–To test the hypothesis that poorer adherence to diabetes care is related to four variables associated with self-concept in adolescents with diabetes: self-esteem, self-efficacy, depression, and binging behavior. In addition, we expected adolescent females to be less adherent to diabetes care.
–We recruited 193 consecutive patients (aged 13–18 yr) with insulin-dependent diabetes mellitus during their regular quarterly visit to a diabetes clinic in a large urban hospital.

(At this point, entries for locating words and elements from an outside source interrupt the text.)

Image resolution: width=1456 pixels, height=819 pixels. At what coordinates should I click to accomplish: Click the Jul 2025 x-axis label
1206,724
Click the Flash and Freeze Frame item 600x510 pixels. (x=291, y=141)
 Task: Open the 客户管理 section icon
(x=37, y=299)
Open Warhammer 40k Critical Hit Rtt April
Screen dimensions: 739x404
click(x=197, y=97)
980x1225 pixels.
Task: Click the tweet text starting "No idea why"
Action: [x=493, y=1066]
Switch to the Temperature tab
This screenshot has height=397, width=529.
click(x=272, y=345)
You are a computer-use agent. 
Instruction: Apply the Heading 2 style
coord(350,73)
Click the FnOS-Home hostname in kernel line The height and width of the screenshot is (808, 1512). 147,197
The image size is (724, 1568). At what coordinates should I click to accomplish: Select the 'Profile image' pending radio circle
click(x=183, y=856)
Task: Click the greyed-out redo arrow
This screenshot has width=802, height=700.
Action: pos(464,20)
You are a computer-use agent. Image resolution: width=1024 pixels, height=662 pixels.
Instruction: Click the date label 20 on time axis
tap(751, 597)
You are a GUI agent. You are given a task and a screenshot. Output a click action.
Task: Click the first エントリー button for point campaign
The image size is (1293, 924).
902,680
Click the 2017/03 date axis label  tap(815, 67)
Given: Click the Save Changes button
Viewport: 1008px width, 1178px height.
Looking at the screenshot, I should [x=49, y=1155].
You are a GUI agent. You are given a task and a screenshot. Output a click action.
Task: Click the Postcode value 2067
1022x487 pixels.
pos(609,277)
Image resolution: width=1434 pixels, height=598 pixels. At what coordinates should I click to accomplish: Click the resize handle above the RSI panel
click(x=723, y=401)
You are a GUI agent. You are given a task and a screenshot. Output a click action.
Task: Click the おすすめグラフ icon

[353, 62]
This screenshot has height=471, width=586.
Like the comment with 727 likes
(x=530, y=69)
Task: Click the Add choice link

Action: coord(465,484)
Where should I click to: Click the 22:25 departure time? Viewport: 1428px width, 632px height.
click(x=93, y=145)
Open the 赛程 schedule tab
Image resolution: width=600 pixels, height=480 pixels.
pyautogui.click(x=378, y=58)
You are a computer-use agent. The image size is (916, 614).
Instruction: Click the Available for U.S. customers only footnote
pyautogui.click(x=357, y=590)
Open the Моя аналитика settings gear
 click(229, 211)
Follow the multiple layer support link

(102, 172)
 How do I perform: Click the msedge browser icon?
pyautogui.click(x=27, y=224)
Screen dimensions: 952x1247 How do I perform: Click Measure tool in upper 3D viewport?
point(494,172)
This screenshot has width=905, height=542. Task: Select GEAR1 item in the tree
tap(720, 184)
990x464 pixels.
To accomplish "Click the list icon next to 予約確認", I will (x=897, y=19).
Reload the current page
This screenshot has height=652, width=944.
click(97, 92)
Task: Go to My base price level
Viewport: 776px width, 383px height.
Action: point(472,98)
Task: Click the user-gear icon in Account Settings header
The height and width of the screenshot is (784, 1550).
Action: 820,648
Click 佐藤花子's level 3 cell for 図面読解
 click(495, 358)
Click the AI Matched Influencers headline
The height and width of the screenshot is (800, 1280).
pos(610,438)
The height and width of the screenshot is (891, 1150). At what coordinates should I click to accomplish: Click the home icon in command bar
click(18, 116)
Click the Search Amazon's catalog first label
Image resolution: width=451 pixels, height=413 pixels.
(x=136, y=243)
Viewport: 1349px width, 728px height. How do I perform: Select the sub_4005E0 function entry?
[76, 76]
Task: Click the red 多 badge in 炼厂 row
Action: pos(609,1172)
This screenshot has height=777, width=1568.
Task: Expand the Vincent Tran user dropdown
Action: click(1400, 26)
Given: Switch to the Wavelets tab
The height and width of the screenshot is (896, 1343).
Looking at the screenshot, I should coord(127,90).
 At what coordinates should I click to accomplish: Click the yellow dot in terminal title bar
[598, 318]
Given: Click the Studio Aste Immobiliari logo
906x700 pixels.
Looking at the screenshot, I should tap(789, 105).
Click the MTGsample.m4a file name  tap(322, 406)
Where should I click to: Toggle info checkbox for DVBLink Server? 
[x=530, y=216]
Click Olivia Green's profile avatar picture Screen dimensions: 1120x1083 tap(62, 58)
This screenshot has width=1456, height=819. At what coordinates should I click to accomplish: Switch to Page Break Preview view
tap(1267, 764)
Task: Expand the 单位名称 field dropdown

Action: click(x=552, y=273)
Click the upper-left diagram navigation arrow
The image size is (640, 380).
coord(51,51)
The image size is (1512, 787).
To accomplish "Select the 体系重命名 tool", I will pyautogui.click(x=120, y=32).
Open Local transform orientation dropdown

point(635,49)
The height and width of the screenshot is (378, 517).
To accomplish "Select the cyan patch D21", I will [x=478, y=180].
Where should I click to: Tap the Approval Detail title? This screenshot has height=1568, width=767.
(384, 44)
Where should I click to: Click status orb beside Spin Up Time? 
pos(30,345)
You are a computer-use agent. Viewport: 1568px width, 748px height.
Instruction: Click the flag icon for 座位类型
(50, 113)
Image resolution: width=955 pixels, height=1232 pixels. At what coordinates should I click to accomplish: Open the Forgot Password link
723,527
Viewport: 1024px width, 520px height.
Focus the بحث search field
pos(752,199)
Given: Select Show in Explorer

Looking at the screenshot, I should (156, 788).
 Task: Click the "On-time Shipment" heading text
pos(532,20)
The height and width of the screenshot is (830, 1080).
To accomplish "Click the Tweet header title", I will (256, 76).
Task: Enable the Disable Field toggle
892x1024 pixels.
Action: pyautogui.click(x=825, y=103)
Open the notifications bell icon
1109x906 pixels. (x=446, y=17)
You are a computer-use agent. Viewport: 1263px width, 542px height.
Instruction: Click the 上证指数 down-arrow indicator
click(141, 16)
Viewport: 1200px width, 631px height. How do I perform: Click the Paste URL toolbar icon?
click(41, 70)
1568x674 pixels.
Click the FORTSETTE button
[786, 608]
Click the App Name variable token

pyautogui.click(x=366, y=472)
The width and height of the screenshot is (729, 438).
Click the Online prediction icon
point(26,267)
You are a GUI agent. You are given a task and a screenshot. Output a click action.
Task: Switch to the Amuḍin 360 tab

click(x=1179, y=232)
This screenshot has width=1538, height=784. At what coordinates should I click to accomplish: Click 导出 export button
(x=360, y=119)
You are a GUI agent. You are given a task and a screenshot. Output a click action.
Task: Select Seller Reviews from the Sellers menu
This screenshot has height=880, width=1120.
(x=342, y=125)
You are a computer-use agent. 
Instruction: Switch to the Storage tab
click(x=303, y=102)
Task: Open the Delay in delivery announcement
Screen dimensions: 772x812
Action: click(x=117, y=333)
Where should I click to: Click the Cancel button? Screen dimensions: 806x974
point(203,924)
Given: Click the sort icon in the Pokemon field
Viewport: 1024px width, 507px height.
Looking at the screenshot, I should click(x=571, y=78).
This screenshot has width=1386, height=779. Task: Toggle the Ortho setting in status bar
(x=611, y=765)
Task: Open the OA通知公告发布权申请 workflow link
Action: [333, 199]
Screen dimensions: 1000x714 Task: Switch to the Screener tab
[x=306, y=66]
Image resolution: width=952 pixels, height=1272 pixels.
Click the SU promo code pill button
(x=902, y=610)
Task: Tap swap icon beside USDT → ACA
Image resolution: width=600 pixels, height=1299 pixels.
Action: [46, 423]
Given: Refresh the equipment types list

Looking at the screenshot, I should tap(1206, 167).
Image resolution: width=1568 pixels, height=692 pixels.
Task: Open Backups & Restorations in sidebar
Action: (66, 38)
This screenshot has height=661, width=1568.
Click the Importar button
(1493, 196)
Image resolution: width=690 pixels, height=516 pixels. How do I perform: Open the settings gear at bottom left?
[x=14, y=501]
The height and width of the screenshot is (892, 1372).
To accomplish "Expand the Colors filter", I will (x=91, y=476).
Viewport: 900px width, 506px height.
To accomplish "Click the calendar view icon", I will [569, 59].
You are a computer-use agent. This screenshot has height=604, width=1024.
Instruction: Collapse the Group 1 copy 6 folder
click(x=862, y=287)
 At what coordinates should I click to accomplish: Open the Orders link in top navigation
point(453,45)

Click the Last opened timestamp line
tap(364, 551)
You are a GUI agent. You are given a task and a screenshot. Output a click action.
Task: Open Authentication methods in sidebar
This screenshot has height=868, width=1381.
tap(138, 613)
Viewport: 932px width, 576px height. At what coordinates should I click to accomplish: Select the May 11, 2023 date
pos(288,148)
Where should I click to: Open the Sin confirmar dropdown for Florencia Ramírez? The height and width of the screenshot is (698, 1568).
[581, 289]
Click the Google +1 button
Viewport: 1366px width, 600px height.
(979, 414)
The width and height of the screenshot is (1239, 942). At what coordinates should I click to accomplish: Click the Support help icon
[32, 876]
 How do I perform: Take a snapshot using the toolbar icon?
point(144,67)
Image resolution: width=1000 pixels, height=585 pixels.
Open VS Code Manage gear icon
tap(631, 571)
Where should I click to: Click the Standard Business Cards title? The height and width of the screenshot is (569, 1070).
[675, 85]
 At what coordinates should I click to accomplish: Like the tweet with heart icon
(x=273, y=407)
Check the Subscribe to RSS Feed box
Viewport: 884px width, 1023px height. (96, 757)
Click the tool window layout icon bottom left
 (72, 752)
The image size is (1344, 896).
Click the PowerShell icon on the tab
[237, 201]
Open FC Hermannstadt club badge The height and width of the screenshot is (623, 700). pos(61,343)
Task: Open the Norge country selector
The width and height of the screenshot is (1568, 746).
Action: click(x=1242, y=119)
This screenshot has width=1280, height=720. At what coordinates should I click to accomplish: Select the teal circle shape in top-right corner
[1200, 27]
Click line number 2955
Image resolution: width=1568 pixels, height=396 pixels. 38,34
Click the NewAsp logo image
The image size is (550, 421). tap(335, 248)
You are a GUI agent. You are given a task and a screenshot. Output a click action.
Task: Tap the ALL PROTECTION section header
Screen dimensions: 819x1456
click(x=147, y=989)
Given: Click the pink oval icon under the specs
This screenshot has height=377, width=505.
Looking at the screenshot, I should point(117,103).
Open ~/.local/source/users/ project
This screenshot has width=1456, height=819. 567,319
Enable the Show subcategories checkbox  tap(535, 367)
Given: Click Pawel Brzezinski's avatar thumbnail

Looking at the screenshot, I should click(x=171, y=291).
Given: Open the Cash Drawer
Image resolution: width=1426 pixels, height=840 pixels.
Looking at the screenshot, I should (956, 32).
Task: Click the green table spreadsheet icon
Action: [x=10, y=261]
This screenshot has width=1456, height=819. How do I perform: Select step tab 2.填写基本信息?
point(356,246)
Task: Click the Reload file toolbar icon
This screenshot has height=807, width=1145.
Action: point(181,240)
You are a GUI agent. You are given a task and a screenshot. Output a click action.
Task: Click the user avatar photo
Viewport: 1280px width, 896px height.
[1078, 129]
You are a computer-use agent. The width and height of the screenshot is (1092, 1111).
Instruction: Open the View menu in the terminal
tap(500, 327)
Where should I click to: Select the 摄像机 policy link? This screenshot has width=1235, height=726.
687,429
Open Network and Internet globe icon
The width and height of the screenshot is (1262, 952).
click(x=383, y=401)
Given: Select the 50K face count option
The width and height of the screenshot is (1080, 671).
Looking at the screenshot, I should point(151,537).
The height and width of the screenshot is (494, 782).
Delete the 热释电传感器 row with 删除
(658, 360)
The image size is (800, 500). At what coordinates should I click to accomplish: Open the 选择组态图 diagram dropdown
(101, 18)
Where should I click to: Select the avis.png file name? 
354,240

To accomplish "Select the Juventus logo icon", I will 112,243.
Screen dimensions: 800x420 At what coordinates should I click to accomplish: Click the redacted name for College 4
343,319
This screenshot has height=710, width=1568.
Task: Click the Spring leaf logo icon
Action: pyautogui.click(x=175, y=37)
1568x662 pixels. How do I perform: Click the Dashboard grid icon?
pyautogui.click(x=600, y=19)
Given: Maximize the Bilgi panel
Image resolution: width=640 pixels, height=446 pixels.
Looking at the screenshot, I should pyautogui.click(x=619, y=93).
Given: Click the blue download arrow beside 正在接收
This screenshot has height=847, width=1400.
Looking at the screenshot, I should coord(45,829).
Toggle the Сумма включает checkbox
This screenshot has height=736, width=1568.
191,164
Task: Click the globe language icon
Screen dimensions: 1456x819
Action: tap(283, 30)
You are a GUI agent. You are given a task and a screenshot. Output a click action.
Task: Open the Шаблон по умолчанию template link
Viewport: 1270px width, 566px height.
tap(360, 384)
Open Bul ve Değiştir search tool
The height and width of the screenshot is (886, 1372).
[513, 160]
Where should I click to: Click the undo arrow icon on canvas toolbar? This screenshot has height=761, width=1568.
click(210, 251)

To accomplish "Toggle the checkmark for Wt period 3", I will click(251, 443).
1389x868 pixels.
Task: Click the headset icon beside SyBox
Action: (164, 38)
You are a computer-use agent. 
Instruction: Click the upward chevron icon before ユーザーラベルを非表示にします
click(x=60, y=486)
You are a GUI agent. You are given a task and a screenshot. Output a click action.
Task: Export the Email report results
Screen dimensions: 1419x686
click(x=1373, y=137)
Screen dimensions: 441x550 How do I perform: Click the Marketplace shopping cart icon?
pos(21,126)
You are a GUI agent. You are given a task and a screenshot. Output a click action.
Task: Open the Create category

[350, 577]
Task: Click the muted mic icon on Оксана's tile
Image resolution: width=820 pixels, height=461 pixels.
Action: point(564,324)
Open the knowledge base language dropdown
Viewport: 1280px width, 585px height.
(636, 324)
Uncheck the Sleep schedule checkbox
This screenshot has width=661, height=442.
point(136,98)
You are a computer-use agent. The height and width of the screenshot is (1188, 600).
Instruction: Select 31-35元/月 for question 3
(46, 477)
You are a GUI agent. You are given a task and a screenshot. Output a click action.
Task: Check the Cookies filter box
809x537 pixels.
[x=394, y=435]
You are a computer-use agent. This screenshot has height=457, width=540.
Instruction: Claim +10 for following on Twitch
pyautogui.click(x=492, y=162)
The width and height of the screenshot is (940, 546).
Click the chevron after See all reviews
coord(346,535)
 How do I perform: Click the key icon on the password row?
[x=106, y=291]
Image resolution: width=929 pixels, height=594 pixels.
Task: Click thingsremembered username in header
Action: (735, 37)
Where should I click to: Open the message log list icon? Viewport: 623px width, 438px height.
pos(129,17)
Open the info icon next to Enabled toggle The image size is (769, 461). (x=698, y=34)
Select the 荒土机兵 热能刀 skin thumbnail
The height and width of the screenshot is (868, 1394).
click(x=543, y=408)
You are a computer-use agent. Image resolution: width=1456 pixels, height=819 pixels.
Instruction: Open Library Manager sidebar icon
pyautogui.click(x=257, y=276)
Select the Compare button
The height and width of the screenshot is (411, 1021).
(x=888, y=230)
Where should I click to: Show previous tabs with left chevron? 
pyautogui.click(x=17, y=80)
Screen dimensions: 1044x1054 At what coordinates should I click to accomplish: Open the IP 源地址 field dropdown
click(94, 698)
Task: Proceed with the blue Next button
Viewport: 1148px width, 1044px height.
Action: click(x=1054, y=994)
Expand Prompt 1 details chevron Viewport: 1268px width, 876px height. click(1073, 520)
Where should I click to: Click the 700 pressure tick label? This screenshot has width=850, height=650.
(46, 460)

Participants completed the Rosenberg Self-Esteem Scale, the Children's Depression Inventory, an assessment of the frequency of binging in the past 3 mo, and parallel forms of an adherence scale and a self-efficacy scale that were developed for use in this study.
–Adolescents who reported lower adherence tended to report lower self-esteem (r = 0.45, P < 0.001) and self-efficacy (r = 0.57, P < 0.001), more depressive symptoms (r = −0.50, P < 0.001), more binging (r = −0.36, P < 0.001), and had higher HbA1c (r = −0.24, P < 0.001) than those with higher adherence scores. Together, the psychological variables accounted for 50% of the variance in adherence. There was no sex difference in reported binging, but, as expected, adolescent females reported less adherence overall (F[7,184] = 2.5, P = 0.018).
–Treatment adherence in adolescents with insulin-dependent diabetes mellitus is associated with behavioral and psychological variables. These findings suggest that specific behavioral and cognitive interventions could be used to improve adherence in those individuals who lack confidence in their ability to perform diabetes-related tasks.